Symbols have been co-opted before. The swastika has its roots in ancient religions. The word comes from Sanskrit and means “conducive to well being”, but the adoption of it by the Nazi party has effectively ruined it for everyone.

While the origins of the hat is in political speech, that has changed. “…I think what happened is that the hat was essentially kidnapped, weaponized by Charlottesville and by white supremacists and by the violence that went on in some of those rallies by a minority of people at those rallies.” Washington Post fashion critic Robin Givhan told NPR.

Does the red MAGA hat have a place at WordCamps? I don’t think so based on the first two points at the top of the code of conduct.

Be Considerate, Respectful, and Collaborative.

There is nothing considerate, respectful, or collaborative about a symbol of hate. A symbol meant to divide. “Make America Great Again” is a phrase meant to inspire folks to inspire white supremacists to “Make America White Again.” The phrase doesn’t even get used as a dog whistle at times:

In June 2016, a Tennessee politician even put that on a billboard. Rick Tyler, running for a congressional seat in mostly white Polk County, Tennessee, explained that his “Make America White Again” billboard was meant to evoke the mood of 1950s America, when television shows idealized the image of the happy white family. 

Is ‘Make America Great Again’ Racist?

Refrain from demeaning, discriminatory or harassing behavior and speech.

While MAGA can appear to not break this part of the code of conduct, due to it’s being used as a symbol of white power around the globe, that is not the case. A mass murder who shot up a masque in French speaking Quebec wore a MAGA hat. Throughout the world, the most common word in biographies of the altr-right is MAGA. This isn’t a strictly America problem, it’s one being faced by much of the world.
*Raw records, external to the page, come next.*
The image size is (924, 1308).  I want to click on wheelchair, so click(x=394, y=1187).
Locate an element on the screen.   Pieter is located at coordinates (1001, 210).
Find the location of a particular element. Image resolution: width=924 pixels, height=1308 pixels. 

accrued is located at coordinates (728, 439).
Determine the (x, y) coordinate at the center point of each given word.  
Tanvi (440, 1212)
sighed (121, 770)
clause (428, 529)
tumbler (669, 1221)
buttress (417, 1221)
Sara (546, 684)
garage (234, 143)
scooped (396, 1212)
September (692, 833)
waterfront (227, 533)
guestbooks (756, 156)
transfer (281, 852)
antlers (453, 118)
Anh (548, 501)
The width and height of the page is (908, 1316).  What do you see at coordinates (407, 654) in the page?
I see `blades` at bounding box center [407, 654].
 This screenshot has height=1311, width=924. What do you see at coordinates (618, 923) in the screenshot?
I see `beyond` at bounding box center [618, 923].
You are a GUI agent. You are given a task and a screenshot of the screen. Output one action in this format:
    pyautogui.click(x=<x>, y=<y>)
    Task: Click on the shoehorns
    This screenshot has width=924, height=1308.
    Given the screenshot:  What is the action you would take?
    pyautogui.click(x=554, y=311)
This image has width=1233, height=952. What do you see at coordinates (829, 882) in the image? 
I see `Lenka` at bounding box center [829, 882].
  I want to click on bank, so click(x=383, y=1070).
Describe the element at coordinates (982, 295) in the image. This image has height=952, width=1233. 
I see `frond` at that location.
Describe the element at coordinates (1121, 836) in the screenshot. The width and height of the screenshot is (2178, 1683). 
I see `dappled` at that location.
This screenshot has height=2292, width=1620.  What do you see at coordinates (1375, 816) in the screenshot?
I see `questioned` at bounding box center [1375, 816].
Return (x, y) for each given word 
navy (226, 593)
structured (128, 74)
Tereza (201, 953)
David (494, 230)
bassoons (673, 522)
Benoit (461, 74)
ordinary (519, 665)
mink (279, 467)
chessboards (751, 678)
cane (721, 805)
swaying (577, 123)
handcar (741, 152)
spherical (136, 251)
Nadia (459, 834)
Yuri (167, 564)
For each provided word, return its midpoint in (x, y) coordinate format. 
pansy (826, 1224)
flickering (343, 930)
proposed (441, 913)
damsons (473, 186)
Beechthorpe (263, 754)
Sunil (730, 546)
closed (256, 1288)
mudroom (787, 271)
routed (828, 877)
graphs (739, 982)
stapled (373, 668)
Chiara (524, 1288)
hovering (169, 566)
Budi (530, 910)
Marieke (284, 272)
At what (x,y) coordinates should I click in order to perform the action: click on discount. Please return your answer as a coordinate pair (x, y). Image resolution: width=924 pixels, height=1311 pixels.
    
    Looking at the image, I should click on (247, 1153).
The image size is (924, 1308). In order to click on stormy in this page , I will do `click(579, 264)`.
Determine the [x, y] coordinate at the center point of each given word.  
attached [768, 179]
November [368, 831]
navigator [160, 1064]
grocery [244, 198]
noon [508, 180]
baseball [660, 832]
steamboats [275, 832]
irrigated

MAGA and localized derogates is used to harass immigrants, refugees, and anyone that doesn’t fit the local definition of normal.

We, the WordPress community, wouldn’t be ok with someone walking in to a WordCamp with a swastika, why should we be ok with someone wearing a Make America Great Again hat? People are welcome with all political beliefs, but when those political beliefs cross over to hate speech, our code of conduct needs to step up. I think our code of conduct should be clear that symbols of hate are just as unacceptable as overt sexual imagery.